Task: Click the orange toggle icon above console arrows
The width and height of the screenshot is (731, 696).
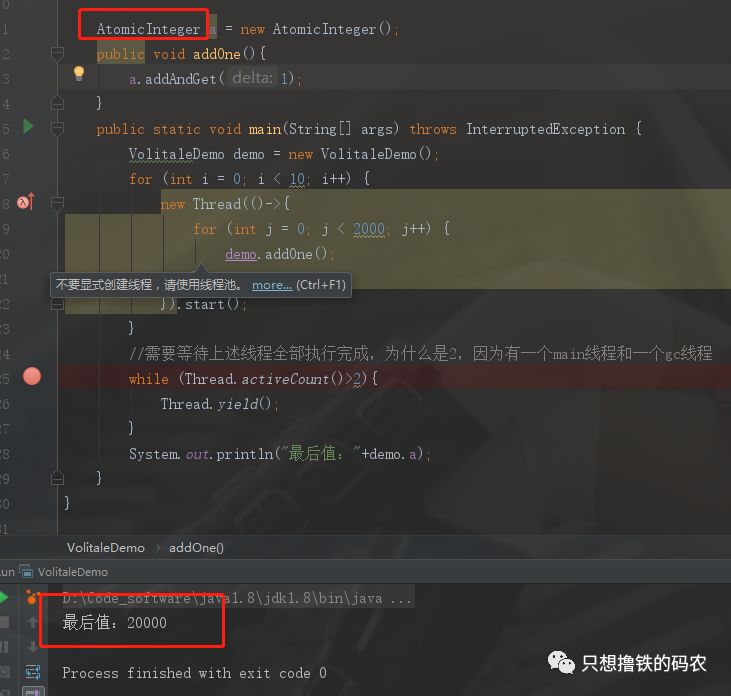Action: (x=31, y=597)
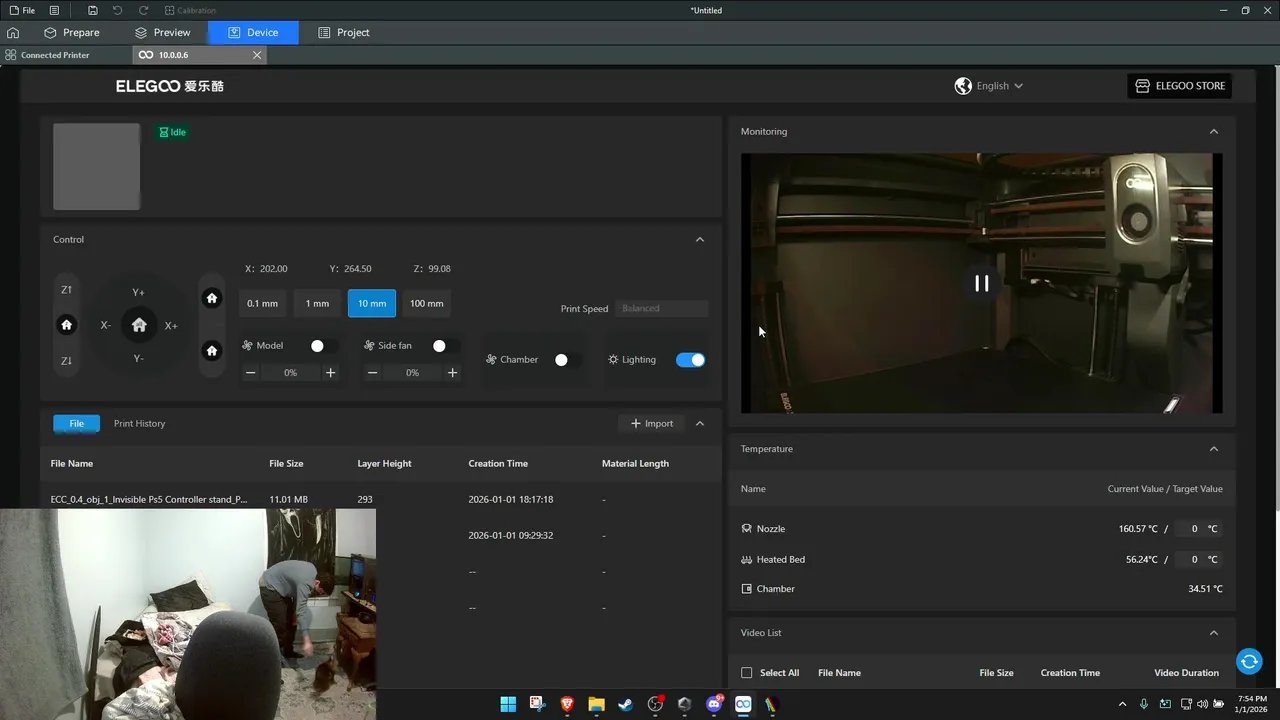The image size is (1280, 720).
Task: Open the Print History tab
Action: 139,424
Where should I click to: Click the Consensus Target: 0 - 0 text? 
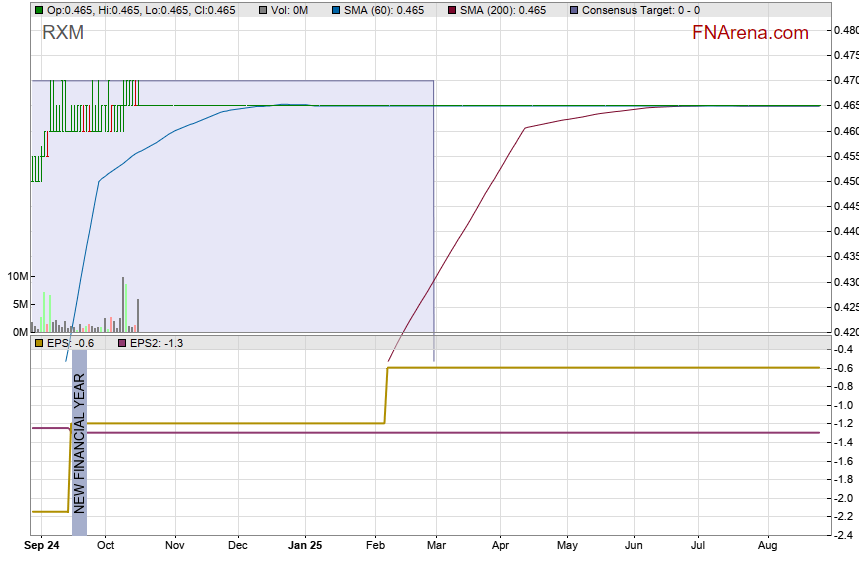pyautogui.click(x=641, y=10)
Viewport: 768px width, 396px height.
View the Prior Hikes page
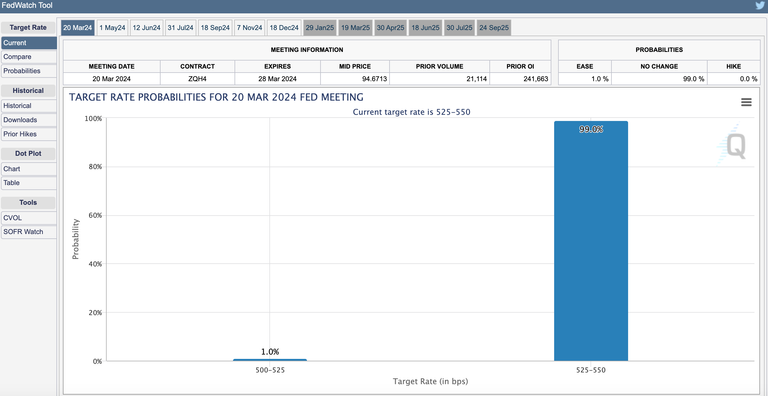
· · · · · · ·
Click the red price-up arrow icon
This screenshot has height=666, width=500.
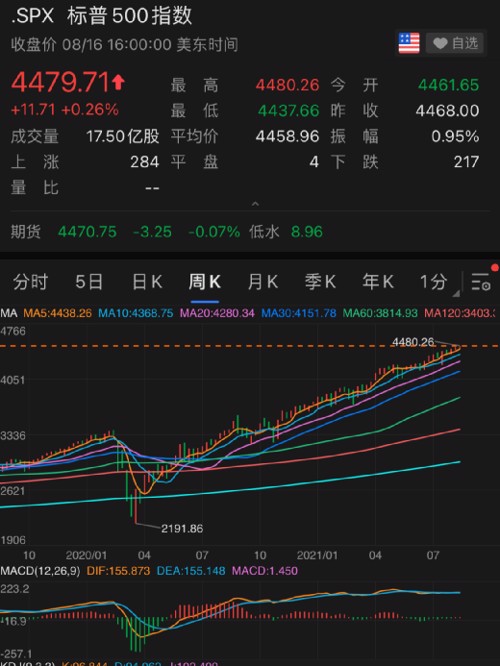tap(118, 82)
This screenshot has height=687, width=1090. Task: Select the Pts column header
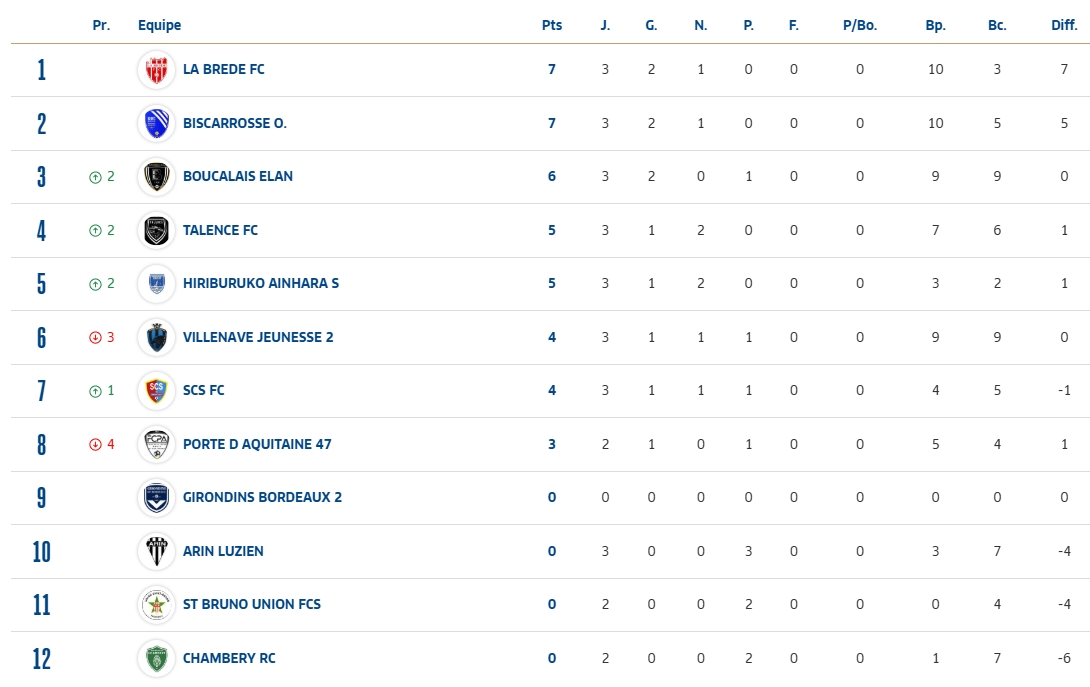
· · · · · · ·
### Task objective
Output exactly the lines above, beginning at the one with "Click the red price-up arrow icon" and stopping after the one with "This screenshot has height=687, width=1090.". Pictures are to be omitted.

### Answer below
Click the red price-up arrow icon
This screenshot has height=666, width=500.
tap(118, 82)
This screenshot has height=687, width=1090. Task: Select the Pts column header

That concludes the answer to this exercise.